Однако я разочаровал моего друга. В том, что меня к этому склонило, мне самому трудно разобраться. Если бы я умел это сделать, я был бы мудрецом и мог бы заслуженно стать учителем философов. Я думаю, что мои подсознательные мотивы уходят далеко назад, к одному событию, о котором я расскажу. В моих скитаниях в начале Второй мировой войны мне случилось, правда очень коротко, быть в Советском Союзе. [211] В сентябре 1939 года Милош, как многие поляки, бежал в Румынию; но далее маршрут его был оригинальный. Он написал в Литву одному из друзей своей виленской юности, литовцу, тот выхлопотал и прислал ему — как уроженцу Ковенщины — паспорт, с этим паспортом Милош в начале 1940 года проехал из Румынии через Советский Союз в еще независимую в тот момент Литву.
Я ждал поезда на станции в одном из больших городов Украины. Это было огромное здание. На стенах были невероятно безобразные портреты и плакаты. Густая толпа в полушубках, мундирах, ушанках и шерстяных платках заполняла все свободное пространство и месила толстый слой грязи на полу. На мраморной лестнице полно было спящих нищих; их голые ноги выглядывали из лохмотьев, хотя была зима. Сверху над ними репродукторы изрыгали пропагандистские лозунги. Проходя, я задержался, что-то вдруг заставило меня остановиться. У стены разместилась крестьянская семья: муж, жена и двое детей. Они сидели на корзинах и мешках. Жена кормила младшего ребенка, муж — с темным, в морщинах лицом, со свисающими черными усами, наливал чай из чайника в кружку и подавал старшему сыну. Они говорили между собой притишенными голосами по-польски. Я долго смотрел на них и вдруг почувствовал, что слезы текут у меня по щекам. И то, что именно на них я обратил внимание в толпе, и мое внезапное волнение были вызваны их абсолютной инакостью. Это была человеческая семья, как островок в толпе, в той толпе, которой чего-то не хватало для обыкновенной, простой человечности. Жест руки, наливающей чай, то, как внимательно, деликатно подается кружка ребенку, заботливые слова, которые я скорее угадывал по движениям губ, их обособленность, их приватность в толпе — вот что меня потрясло. Я тогда понял на секунду что-то, что снова сразу же ускользнуло.

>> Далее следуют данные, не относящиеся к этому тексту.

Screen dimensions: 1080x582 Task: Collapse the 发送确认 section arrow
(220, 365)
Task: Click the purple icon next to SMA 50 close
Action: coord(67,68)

Польские крестьяне, конечно же, не стояли на вершинах развития цивилизации. Может быть, те, которых я увидел, были безграмотны. Мой друг сказал бы, наверно, что это безобразные, смердящие глупцы, которых надо научить мыслить. Но то зерно, которое в них или в балтах или в чехах сохранилось, могло сохраниться потому, что их никогда еще не подвергали лечению методом господина Оме. Я не исключаю, что та нежность, с какой балтские женщины лелеяли свои садики, суеверность польских крестьянок, собирающих разные травы, обладающие волшебной силой, привычка оставлять пустую тарелку для странника в сочельниковый вечер — это задатки добрых сил, которые могли бы быть развиты, а засыпание зерен камнями приводит к результатам, о которых нужно спросить у немецких женщин, переживших 1945 год в Берлине. Для кругов, в которых пребывает мой друг, допущение, что человек является тайной, звучит как худшее оскорбление. А ведь они хотят ваять нового человека — но так, как скульптор ваяет фигуру из глыбы камня, откалывая все лишнее. Мне кажется, что они ошибаются. Что их знание, при всем его совершенстве, недостаточно, и что право жизни и смерти, которое они держат в своих руках, узурпировано ими.
Мог ли я, будучи на стороне бормотания и несвязного лепета, которыми выражает себя беспомощная и пронзительная тоска людей, мог ли я ходить по мягкому ковру своей квартиры в привилегированном квартале и наслаждаться Шекспиром? Вместо руки, по которой горячая кровь течет от сердца к пальцам, держащим перо, мне дали бы превосходный протез диалектики. Зная, что в человеке есть свет, я никогда не мог бы этого света касаться, потому что свет этот не равнозначен, как я уверен, социалистическому сознанию и пребывает также в глупцах, в монахах, в юношах, сторонящихся общественной деятельности, и в кулаках. Зная, что в человеке есть преступление, я не мог бы указывать на это преступление пальцем, потому что, как верит мой друг, оно совершено Историей, а не людьми. Замолчим, не будучи в силах забыть, о минувших преступлениях, о сотнях тысяч поляков, депортированных в 1940–1941 годах, о тех, которых застрелили или утопили в баржах в Ледовитом океане. Нужно учиться прощать. Я говорю о преступлениях, которые есть и которые будут. И всегда во имя нового, великолепного человека, и всегда под звуки оркестров, под песни, под крик громкоговорителей и декламацию оптимистических поэм.